3

I'm trying to using the jsoup library to get 'li' from a website. The problem is this:

  • If I open the source of website with CTRL+U(which is the same read by jsoup), the 'ul' tag is hidden.

hidden result

  • if I open the code with the fuction "inspect code" of google chrome,'li' are shown.

shown result

Posting the code is not necessary; I only want to know how can access to this 'li' with jsoup or other java free libraries, Whereas in the source code(and through jsoup) these informations are hidden.
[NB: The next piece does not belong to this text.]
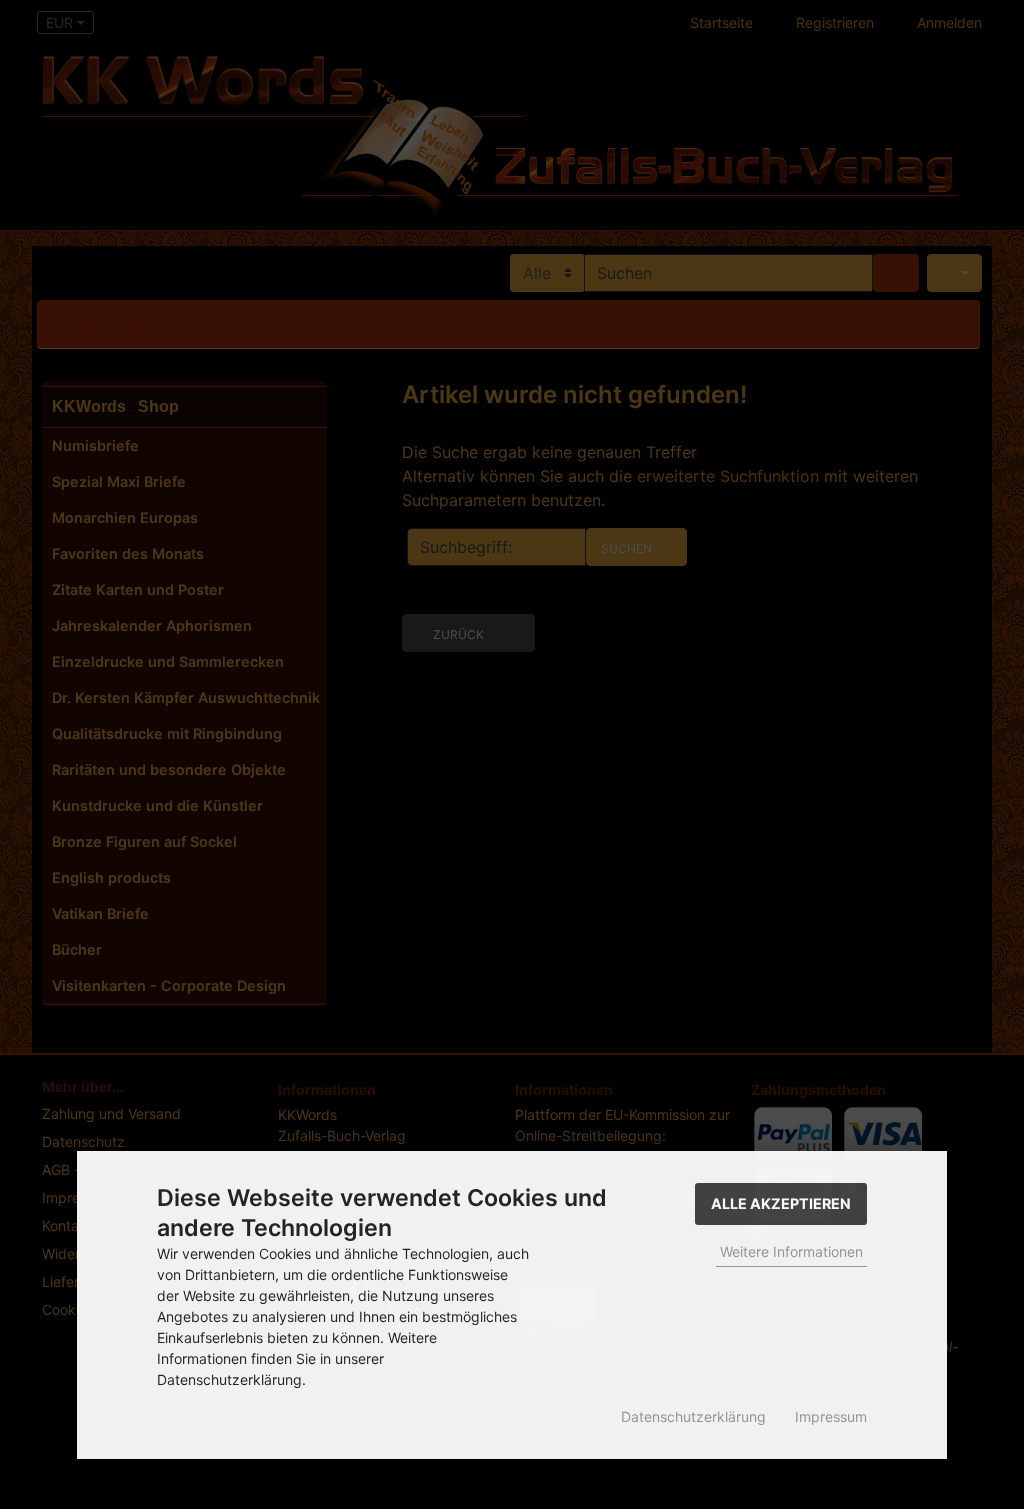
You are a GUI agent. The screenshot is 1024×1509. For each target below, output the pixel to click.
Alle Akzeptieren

The site is https://farmaci.agenziafarmaco.gov.it/bancadatifarmaci/cerca-farmaco and try to search something(i.e. Tachi)

Fidelis
  • 91
  • 1
  • 11
  • Can you post at least the link to the website? – Shakhar Dec 31 '16 at 15:53
  • 1
    It is hard to help you without ability to reproduce the problem. What if they are different potential causes of this situation and each one of them should be solved differently. Answer for your question could require writing quite nice article. Please [edit] your question and include minimal amount of information which will actually let us reproduce this problem. – Pshemo Dec 31 '16 at 15:57
  • @Shakhar posted:-) – Fidelis Jan 01 '17 at 17:21
  • @Pshemo The problem is reproduce every time you search something in The site above – Fidelis Jan 01 '17 at 17:22

2 Answers2

1

The problem with Jsoup is that it won't handle scripts. It is just getting html as it is before the AJAX code is executed.

You can use something like HtmlUnit, which is basically a GUI-less browser. So, it can handle scripts.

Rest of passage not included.